The normal firing order of a 4 cycle 4 cylinder engine will have one cylinder firing while it's opposing cylinder will be between intake and exhaust. With the valve cover off, watch for the cylinder that is between intake and exhaust when the timing mark indicates TDC. If valves on #1 cylinder are opening and closing, rotate the engine one complete revolution. You can check valve clearance on #1 in that position. You can also check to see if your spark is anywhere close to TDC and know which is the opposing cylinder.

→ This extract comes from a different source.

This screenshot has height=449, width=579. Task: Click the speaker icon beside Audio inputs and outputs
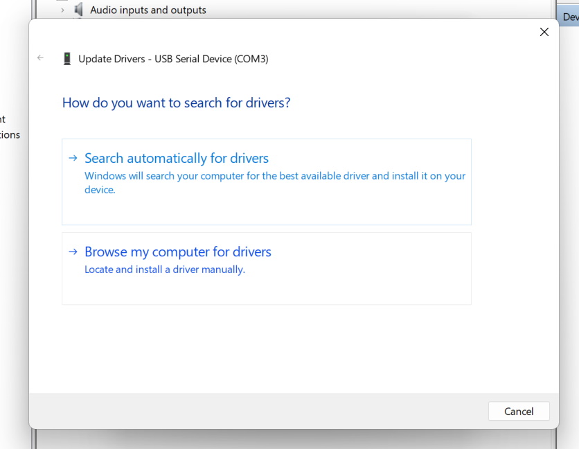[x=77, y=10]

Back the engine up from TDC on #1 firing stroke, put the plug wire on #1 plug and with the plug out of the hole, ground the hex portion, with the key on. When the engine is turned back toward TDC, there should be a spark at the plug close to TDC. If not, the cam timing is off, the distributor cap is wired wrong or the distributor timing is wrong.

An engine won't run if the exhaust, or muffler, is stopped up, even if there is fire, compression and fuel.


----------



## avmcalister (May 15, 2004)

It will fire if the exhaust is stopped up.Something is going to give, it will blow it clear or burst something. It is an explosion that is fairly powerful.
AAm


----------



## Paul5388 (Oct 9, 2007)

A completely clogged catalytic converter will not let an engine run. It will possibly fire one cylinder, but without a place for the exhaust to go, the engine won't turn to let the next cylinder intake fuel. The pressure will just leak past the rings as it sits there dead headed. It's the same principle as having all the exhaust valves adjusted where they won't open.


----------



## farmall2009 (Feb 3, 2009)

Two things to check on this tractor:
1. Intake manifold gaskets. make sure you used new gaskets and that the mating flange to the block is nice and flat. Because of the up draft carb you have to make sure you have no intake leaks.
2. Do you have the original IH carb? These are notorious for having warped housings therefore sucking too much air. The replacement is a much better Zenith carb. (which cured the very same problem on my tractor.)
Also you didn't mention if you're running a 12 volt battery. That makes these little guys crank and fire a lot better.


----------



## avmcalister (May 15, 2004)

I am not an expert on gasoline motors. I have never seen a tractor with a catalytic convertor. This is the last time I will respond to this subject. I never intended to get in an argument about this.


----------



## avmcalister (May 15, 2004)

Thanks Farmall2009
Just saw your response, that sounds like it might be my problem. I will try it at my first chance.


AAm


----------



## avmcalister (May 15, 2004)

Hey Farmall2009
I took the carb off and cleaned good put a little gasket sealer on the gasket and it started.
Couldn't run but a few seconds because don't have the cooling system up and running yet.

Thanks for the info


----------



## Paul5388 (Oct 9, 2007)

Well, it wasn't meant to be an argument, it was an illustration of what happens when a dirt dobber builds in your exhaust and stops it up. 

I just assumed you had fuel to the cylinders, since you are the one that mentioned it being a necessity.


----------